Electronic Design
The new CompactRIO controller features a quadcore 191 GHz processor a Kintex7 FPGA NI Linux RealTime an embedded UI and secure digital storage Image courtesy of National Instruments

The new CompactRIO controller features a quad-core 1.91 GHz processor, a Kintex-7 FPGA, NI Linux Real-Time, an embedded UI, and secure digital storage. (Image courtesy of National Instruments).

NI Week 2015: Turning Big Data to Useful Data

The problems and opportunities brought about by exponentially increasing amounts of data were the themes of this year’s NI Week, specifically, the acquisition, storage, access, and analysis of that data toward actionable intelligence.

This year, National Instruments highlighted some solutions to the problems of what it has called and trademarked “Big Analog Data” as they relate to wireless, Industry 4.0, automotive test, the power grid, and the omnipresent, interwoven, Internet of Things (IoT).

The theme was supported by hardware and software announcements and demonstrations in the areas of wireless production test, CompactDAQ hardware, DIAdem 2015 and DataFinder Server Edition 2015 data-management software, CompactRIO, FlexRIO and Single-Board RIO controllers, and, of course, updates to LabVIEW for 2015.
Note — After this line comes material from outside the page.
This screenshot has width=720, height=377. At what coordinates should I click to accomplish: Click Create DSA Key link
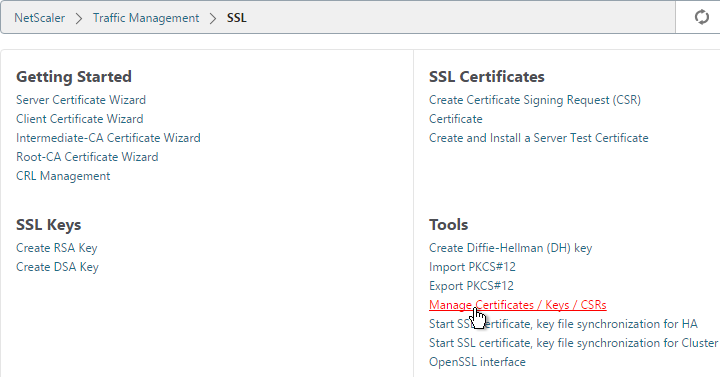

The keynotes also included a demonstration by Nokia of the first 5G millimeter-wave proof-of-concept system capable of 10-Gbit/s data rates. It was first demonstrated at the 5G Summit in Brooklyn in April, but was showcased at NIWeek as it used LabVIEW, LabVIEW FPGA, and PXI, which allowed the team to reuse much of the work it had used for earlier prototypes, the last one being at 1 GHz bandwidth.

The current system has a latency of less than 1 ms, operates in the 73-GHz band with a bandwidth of 2 GHz, and will be shared with the 5G standards bodies.

In the meantime, NI used the event to highlight trends and how it’s enabling designers to address the problems those trends present so they can be turned into opportunities. At the heart of its ability to do so is the core architecture of a flexible and reconfigurable I/O front end enabled by an FPGA and followed by a compute engine, or CPU (Fig. 1).

1. A modular, reconfigurable front end with an FPGA and some form of computing engine is fundamental to National Instruments’ approach to data acquisition. (Image courtesy of National Instruments).

This architecture is foundational to the company’s hardware approach and has withstood the years. Its effectiveness was affirmed and underscored recently when Intel bought Altera for $47 billion.

The architecture is then wrapped in LabVIEW, an environment for creating custom applications that interact with real-world data. The essence of LabVIEW is that it simplifies the acquisition, analysis and presentation of data, making it popular with anyone who doesn’t want—or need – to know the nitty-gritty of designing an embedded or data-acquisition system.

So what kinds of data are talking about? NI defines it as Big Analog Data, which NI president and co-founder James Truchard (“Dr. T”) defined in his keynote as “real time, in motion, at rest, and archived” (Fig. 2).

With connected test and measurement, monitoring systems and sensors proliferating, we’re at a point where the amount of incoming data is heading toward infinity, especially with the IoT taking off.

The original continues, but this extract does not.